THE ENLIGHTENED EARTH

The Enlightenment has always aimed at liberating men from fear and establishing their sovereignty. Yet the fully enlightened earth radiates disaster triumphant. -Horkheimer and Adorno, The Dialectic of Enlightenment

The nuclear age began in earnest in New Mexico. Los Alamos scientists created much more than simply a new technology with the invention of a military atomic device in 1945; they engendered new forms of consciousness, new means of being in the world distinct from those that came before. For over a half century now, the psychosocial spaces of American modernity have been shaped by the most prominent legacies of Los Alamos: a utopian belief in the possibility of an unending technological progress, and an everyday life structured around the technological infrastructures of human extinction. The Manhattan Project not only marks the beginning of American big science and a new kind of international order; the invention of the atomic bomb transformed everyday life, catching individuals within a new articulation of the global and the local, and producing social imaginaries drawn taut by the contradictory impulses of thetechnologically celebratory and the nationally insurgent, as well as the communally marginalized and the individually abject.

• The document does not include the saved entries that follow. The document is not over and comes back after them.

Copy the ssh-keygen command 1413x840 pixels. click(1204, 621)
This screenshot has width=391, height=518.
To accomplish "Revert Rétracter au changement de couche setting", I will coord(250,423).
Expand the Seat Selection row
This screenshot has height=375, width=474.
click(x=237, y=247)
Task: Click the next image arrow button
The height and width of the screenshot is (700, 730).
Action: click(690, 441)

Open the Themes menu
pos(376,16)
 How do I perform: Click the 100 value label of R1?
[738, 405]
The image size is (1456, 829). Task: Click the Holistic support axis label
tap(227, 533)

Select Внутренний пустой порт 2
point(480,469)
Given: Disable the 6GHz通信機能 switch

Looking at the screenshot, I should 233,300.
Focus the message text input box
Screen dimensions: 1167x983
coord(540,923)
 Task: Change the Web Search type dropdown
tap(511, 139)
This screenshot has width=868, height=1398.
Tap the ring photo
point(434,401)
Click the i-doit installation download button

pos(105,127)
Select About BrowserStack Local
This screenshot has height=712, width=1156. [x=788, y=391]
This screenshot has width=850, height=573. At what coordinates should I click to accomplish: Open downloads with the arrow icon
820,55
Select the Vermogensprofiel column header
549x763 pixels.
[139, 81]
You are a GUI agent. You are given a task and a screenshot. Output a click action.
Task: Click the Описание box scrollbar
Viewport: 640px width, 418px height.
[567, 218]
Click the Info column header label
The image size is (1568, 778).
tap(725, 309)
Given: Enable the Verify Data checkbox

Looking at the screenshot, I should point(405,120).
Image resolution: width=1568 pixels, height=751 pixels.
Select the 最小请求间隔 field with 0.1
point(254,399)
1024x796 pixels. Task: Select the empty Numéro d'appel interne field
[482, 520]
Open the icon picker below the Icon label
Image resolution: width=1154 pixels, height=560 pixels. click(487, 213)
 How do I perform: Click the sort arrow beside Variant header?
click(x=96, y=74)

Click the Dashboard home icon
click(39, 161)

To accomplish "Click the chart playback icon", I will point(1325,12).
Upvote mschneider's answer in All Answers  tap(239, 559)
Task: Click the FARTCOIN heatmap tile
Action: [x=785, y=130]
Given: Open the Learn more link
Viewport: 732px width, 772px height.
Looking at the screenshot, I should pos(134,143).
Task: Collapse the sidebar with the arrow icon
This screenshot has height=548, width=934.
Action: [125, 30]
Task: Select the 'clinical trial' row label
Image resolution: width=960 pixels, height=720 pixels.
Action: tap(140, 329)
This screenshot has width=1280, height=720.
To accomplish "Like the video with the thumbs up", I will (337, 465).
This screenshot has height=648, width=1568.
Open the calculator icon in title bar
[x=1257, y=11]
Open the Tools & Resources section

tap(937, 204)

Looking back across the temporal surface of the Cold War, the purple fireball and glassified green earth created in the deserts of New Mexico at exactly 5:29:45 a.m. on July 16, 1945, can only be narrated as a moment of historical rupture and transformation (see Figure 1.1). For the detonation of the first atomic bomb marked the end of one kind of time, and the apotheosis of another, an uncanny modernity that continually exceeds the language of "national security," "mutual assured destruction," the "Cold War," or even "terror." For this reason alone, we might profitably return to the northern Rio Grande to assess the legacy and implications of one of the twentieth century's most enigmatic, yet lasting, achievements. For with the flash of the explosion known as Trinity, certain contradictions in modern life-involving the linkages between secrecy, security, technoscience, and national identity-become increasingly extreme in the United States, and much of this book is an exploration of the anxieties and ambivalences in American power made visible by the end of the Cold War in New Mexico.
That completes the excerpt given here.